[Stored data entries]

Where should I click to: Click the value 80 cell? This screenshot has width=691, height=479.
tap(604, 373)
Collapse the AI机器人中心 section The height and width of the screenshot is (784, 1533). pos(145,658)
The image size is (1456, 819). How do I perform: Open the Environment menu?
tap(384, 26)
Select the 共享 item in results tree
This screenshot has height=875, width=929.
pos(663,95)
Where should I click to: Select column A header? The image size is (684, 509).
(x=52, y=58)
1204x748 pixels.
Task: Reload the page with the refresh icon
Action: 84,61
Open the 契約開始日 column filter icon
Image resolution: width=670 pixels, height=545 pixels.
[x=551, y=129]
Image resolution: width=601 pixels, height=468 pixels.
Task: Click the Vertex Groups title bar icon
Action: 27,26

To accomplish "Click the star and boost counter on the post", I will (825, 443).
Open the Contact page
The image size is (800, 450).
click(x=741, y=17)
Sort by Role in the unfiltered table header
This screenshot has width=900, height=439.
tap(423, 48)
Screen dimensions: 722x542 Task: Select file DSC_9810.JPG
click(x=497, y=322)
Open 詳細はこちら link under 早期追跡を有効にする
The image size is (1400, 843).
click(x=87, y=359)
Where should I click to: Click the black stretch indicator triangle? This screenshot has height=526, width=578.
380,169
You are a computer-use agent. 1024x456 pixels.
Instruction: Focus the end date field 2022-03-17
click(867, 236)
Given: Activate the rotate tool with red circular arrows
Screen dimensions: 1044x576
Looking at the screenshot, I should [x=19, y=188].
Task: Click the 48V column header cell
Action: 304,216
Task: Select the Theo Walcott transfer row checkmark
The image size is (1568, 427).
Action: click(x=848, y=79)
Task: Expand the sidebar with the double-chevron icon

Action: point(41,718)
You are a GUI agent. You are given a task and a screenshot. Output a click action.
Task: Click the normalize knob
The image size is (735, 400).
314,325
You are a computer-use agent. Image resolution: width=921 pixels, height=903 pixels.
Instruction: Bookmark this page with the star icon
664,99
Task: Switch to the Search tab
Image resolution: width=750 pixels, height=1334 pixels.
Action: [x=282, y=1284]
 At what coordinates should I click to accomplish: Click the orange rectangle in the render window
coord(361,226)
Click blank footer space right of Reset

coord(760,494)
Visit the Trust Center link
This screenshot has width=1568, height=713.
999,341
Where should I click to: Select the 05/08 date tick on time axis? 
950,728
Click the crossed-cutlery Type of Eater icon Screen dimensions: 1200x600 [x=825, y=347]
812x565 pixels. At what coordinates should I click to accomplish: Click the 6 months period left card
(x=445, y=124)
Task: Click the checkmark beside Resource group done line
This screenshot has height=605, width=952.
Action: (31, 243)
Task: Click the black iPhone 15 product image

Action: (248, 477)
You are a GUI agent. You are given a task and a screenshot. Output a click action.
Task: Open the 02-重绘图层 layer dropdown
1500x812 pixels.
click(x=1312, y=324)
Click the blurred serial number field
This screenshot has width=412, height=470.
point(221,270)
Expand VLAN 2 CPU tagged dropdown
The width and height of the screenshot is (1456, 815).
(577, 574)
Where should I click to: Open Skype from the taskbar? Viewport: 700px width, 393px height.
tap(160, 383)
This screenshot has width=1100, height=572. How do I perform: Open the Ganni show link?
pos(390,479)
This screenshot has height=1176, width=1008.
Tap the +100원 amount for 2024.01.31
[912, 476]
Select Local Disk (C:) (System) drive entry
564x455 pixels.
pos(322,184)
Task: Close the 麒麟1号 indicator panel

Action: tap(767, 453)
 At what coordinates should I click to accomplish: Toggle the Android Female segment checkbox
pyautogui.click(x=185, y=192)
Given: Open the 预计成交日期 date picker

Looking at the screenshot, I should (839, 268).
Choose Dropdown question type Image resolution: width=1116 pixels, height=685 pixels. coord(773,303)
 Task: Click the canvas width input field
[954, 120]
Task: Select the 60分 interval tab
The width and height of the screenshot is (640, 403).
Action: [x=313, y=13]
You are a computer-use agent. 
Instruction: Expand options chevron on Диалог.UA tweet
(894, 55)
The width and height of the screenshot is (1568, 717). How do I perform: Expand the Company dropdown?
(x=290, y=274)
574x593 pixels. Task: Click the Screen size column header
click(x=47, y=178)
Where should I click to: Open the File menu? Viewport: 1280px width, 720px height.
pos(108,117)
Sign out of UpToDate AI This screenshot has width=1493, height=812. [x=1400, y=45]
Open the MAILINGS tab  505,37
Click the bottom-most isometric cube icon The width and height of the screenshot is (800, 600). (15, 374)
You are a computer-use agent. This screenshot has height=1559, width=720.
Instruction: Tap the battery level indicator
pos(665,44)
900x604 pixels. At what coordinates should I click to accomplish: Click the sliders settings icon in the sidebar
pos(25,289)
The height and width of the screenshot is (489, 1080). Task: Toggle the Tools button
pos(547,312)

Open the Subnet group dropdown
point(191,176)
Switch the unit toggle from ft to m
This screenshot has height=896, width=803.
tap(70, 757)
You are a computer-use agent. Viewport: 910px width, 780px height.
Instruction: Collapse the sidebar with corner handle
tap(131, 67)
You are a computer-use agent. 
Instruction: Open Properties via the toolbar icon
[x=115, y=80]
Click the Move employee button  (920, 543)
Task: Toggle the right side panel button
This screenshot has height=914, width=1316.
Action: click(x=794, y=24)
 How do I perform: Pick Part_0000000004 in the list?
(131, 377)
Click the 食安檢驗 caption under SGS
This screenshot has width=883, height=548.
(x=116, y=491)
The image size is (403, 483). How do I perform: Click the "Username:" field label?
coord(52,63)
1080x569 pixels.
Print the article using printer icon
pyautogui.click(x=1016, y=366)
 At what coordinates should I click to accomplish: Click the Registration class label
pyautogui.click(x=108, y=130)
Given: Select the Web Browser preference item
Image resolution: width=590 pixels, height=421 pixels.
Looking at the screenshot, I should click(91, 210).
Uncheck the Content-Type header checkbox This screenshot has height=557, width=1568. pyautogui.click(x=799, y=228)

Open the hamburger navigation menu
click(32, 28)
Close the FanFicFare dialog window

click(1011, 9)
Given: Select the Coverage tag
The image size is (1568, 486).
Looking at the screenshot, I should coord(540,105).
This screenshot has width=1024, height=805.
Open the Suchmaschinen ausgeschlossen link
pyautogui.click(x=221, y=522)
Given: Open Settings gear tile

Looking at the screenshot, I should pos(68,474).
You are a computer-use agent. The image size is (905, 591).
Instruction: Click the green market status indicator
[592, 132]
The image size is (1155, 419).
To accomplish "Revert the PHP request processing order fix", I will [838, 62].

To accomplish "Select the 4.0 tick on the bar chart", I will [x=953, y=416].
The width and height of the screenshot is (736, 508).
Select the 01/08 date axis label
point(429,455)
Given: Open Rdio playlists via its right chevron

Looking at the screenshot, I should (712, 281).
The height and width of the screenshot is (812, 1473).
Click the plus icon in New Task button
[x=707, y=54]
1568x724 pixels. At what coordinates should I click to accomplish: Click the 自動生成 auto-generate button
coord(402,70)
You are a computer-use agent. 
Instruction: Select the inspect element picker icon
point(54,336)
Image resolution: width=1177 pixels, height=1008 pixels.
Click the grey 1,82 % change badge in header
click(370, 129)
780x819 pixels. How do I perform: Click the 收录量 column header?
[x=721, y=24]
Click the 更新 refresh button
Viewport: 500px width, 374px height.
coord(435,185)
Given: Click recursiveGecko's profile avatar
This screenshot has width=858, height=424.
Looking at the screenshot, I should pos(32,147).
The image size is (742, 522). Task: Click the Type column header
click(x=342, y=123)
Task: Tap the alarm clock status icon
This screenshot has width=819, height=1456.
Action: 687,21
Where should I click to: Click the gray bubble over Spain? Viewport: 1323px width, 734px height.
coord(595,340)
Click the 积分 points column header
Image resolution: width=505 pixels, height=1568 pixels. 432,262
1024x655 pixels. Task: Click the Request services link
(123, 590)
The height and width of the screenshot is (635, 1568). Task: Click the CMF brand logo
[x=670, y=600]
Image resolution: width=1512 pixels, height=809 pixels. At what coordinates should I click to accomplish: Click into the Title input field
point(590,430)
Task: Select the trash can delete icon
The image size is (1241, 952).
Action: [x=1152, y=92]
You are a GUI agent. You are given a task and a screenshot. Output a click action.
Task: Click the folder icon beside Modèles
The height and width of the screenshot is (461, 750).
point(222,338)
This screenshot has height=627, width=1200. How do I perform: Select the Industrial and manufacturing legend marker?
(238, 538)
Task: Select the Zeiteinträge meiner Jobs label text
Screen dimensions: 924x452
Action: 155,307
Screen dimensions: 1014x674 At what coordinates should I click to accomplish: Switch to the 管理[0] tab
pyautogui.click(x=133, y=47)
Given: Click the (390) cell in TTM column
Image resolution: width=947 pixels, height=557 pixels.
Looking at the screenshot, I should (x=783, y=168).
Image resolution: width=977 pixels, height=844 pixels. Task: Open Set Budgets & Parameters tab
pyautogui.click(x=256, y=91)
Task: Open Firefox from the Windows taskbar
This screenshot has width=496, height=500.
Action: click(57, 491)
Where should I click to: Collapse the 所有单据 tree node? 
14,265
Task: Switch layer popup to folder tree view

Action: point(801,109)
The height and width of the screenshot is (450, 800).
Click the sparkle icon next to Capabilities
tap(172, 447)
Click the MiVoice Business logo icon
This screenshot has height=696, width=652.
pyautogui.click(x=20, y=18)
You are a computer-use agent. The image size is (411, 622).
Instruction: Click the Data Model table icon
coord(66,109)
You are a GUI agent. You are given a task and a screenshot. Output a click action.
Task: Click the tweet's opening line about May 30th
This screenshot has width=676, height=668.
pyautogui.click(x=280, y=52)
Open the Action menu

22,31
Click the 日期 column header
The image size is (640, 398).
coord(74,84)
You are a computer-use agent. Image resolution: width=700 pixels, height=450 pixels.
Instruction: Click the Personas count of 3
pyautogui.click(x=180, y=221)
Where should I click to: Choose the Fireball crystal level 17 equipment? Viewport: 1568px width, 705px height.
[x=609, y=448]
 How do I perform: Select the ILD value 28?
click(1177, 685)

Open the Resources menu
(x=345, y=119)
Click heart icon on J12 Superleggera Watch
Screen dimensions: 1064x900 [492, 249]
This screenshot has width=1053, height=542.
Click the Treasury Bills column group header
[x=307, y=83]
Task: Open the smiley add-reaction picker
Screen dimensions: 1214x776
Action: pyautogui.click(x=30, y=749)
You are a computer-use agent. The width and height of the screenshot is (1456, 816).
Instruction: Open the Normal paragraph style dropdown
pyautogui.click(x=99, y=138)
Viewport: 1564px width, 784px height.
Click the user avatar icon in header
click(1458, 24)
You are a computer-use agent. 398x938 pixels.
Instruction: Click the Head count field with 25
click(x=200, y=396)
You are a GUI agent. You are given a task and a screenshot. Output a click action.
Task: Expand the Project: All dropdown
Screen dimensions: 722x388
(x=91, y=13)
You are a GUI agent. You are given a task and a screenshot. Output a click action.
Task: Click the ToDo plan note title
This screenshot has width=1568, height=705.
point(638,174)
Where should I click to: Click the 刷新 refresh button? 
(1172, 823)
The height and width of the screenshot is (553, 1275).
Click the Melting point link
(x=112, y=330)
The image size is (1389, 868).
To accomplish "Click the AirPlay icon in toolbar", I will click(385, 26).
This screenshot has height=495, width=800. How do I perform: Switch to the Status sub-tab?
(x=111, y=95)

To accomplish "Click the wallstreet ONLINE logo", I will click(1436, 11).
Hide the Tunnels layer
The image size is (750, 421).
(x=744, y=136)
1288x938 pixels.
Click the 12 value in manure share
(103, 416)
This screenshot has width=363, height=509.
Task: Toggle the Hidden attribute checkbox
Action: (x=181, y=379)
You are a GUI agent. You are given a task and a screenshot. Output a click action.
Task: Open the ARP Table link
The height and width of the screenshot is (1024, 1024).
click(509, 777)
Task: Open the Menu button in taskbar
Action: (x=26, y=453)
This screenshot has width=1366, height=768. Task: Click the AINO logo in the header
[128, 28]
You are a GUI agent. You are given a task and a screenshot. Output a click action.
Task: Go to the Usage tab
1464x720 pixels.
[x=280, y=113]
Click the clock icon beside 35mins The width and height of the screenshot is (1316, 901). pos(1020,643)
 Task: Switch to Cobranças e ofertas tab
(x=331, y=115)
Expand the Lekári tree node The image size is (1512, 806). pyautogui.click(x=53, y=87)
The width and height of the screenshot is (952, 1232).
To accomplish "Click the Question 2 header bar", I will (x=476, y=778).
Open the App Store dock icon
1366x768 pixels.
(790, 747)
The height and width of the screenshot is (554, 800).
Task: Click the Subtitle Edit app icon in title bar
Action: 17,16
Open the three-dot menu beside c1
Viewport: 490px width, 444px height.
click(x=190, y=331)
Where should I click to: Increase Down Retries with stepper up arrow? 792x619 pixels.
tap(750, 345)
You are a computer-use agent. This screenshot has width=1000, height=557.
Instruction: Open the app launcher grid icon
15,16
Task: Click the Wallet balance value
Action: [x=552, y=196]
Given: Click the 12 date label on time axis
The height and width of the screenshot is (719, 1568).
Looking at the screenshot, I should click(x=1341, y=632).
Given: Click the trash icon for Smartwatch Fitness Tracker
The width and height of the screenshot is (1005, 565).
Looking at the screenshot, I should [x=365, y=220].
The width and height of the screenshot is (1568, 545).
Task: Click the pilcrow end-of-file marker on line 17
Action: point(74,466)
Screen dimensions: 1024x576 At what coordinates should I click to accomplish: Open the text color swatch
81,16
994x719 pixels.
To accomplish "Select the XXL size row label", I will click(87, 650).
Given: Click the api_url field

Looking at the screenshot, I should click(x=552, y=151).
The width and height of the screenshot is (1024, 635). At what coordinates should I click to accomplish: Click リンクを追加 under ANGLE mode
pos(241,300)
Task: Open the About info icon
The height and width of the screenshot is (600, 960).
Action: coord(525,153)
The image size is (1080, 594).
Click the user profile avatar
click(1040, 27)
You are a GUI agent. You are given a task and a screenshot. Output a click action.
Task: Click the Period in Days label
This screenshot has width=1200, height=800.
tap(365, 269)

▸ Aim of the exercise
Could you copy exactly the lines from the first line of the records above through the line containing "Task: Switch to the Search tab", both included, and nothing else?

▸ Written answer
Where should I click to: Click the value 80 cell? This screenshot has width=691, height=479.
tap(604, 373)
Collapse the AI机器人中心 section The height and width of the screenshot is (784, 1533). pos(145,658)
The image size is (1456, 819). How do I perform: Open the Environment menu?
tap(384, 26)
Select the 共享 item in results tree
This screenshot has height=875, width=929.
pos(663,95)
Where should I click to: Select column A header? The image size is (684, 509).
(x=52, y=58)
1204x748 pixels.
Task: Reload the page with the refresh icon
Action: 84,61
Open the 契約開始日 column filter icon
Image resolution: width=670 pixels, height=545 pixels.
[x=551, y=129]
Image resolution: width=601 pixels, height=468 pixels.
Task: Click the Vertex Groups title bar icon
Action: 27,26

To accomplish "Click the star and boost counter on the post", I will (825, 443).
Open the Contact page
The image size is (800, 450).
click(x=741, y=17)
Sort by Role in the unfiltered table header
This screenshot has width=900, height=439.
tap(423, 48)
Screen dimensions: 722x542 Task: Select file DSC_9810.JPG
click(x=497, y=322)
Open 詳細はこちら link under 早期追跡を有効にする
The image size is (1400, 843).
click(x=87, y=359)
Where should I click to: Click the black stretch indicator triangle? This screenshot has height=526, width=578.
380,169
You are a computer-use agent. 1024x456 pixels.
Instruction: Focus the end date field 2022-03-17
click(867, 236)
Given: Activate the rotate tool with red circular arrows
Screen dimensions: 1044x576
Looking at the screenshot, I should [x=19, y=188].
Task: Click the 48V column header cell
Action: 304,216
Task: Select the Theo Walcott transfer row checkmark
The image size is (1568, 427).
Action: click(x=848, y=79)
Task: Expand the sidebar with the double-chevron icon

Action: point(41,718)
You are a GUI agent. You are given a task and a screenshot. Output a click action.
Task: Click the normalize knob
The image size is (735, 400).
314,325
You are a computer-use agent. Image resolution: width=921 pixels, height=903 pixels.
Instruction: Bookmark this page with the star icon
664,99
Task: Switch to the Search tab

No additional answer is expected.